小麦Lipid Transfer Proteinに対する酵素免疫測定法の確立

Abstract

Human serum showing high IgE contents to wheat reacted with about 9kDa protein in crude extract of wheat flour on Western analysis. The 9kDa protein was purified from the extract by ammonium sulfate precipitation and anion-exchange, cation-exchange, and hydrophobic chromatography successively. The Nterminal amino acid sequence of this protein was determined to be homologous to non-specific Lipid Transfer Protein (LTP). Sandwich enzyme-linked immunosorbent assay (ELISA) was constructed with rabbit polyclonal IgG raised against this protein.

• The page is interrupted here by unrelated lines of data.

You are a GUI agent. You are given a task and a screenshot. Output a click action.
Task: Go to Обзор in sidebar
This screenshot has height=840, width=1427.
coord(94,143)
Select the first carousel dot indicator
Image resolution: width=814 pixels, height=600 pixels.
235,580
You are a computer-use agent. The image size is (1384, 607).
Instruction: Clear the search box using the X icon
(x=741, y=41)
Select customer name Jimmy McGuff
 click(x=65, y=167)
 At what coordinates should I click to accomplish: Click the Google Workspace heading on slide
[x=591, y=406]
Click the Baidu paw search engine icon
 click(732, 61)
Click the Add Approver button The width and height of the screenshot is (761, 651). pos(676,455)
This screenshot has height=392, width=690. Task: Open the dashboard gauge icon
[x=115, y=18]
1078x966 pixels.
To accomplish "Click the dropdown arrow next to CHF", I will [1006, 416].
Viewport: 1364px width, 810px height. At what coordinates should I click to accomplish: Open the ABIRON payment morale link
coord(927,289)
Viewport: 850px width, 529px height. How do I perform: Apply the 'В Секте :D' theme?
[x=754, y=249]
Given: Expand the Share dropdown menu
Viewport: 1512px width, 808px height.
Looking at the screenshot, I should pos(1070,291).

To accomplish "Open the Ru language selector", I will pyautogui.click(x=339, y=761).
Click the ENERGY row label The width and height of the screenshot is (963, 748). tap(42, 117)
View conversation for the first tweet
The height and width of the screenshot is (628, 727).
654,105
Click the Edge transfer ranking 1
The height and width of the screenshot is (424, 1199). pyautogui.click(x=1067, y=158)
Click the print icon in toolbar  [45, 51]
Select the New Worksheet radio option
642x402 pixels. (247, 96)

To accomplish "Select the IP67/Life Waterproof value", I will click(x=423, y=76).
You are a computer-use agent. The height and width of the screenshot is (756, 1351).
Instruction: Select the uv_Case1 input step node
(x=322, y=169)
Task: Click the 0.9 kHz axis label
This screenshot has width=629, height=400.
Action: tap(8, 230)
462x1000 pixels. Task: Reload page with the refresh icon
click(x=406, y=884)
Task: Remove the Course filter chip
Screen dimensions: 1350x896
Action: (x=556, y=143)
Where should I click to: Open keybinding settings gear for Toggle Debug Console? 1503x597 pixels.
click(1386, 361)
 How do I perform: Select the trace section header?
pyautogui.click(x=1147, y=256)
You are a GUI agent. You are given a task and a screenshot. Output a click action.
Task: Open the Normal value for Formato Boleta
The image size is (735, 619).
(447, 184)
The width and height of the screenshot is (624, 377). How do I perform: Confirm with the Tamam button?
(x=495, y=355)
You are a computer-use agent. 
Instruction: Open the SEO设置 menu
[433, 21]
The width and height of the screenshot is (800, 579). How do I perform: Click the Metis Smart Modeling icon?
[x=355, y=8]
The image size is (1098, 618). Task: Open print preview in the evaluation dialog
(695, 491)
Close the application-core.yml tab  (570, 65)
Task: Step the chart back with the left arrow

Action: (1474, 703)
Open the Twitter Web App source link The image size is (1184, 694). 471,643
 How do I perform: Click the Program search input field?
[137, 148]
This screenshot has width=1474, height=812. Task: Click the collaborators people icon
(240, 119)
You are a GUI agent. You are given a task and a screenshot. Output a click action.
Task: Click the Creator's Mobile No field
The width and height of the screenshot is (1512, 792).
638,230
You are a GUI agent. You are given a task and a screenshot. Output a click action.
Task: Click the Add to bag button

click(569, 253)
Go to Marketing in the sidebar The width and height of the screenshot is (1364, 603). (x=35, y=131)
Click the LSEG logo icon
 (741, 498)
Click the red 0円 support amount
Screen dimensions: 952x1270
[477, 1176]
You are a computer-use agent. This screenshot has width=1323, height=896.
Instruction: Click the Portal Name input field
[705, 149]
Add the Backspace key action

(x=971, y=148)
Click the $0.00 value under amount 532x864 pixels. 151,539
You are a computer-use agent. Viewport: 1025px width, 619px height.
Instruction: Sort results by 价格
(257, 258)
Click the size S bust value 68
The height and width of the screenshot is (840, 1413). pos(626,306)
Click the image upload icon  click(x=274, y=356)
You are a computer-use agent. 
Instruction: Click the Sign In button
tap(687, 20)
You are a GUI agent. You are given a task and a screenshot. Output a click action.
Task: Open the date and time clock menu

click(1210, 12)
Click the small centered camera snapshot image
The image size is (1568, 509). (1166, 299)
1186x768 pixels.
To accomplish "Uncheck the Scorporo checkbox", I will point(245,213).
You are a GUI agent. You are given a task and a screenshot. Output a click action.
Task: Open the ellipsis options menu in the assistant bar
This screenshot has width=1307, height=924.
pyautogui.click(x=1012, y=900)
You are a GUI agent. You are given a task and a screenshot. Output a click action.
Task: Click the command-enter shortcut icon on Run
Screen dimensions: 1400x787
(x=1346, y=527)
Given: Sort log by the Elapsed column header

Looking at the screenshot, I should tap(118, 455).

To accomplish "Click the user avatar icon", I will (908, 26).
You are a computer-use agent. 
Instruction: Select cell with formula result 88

The detection limit of this ELISA was 5 ng/ml for wheat LTP and the cross-reactivity to barley LTP was negligible. Since 2002 in Japan, commercial ELISAs for gliadin were noticed ministerialy to use for the determination of the content of wheat proteins in foods. It is difficult for the noticed ELISA to be applied to fermented foods because of proteolysis of gliadin. However, LTP could be determined in soy sause and wheat-supplemented beer by our ELISA for LTP. It was shown that LTP is an appropriate target protein for the determination of ingredient contents even in fermented foods because of its proteolysis-resistant nature.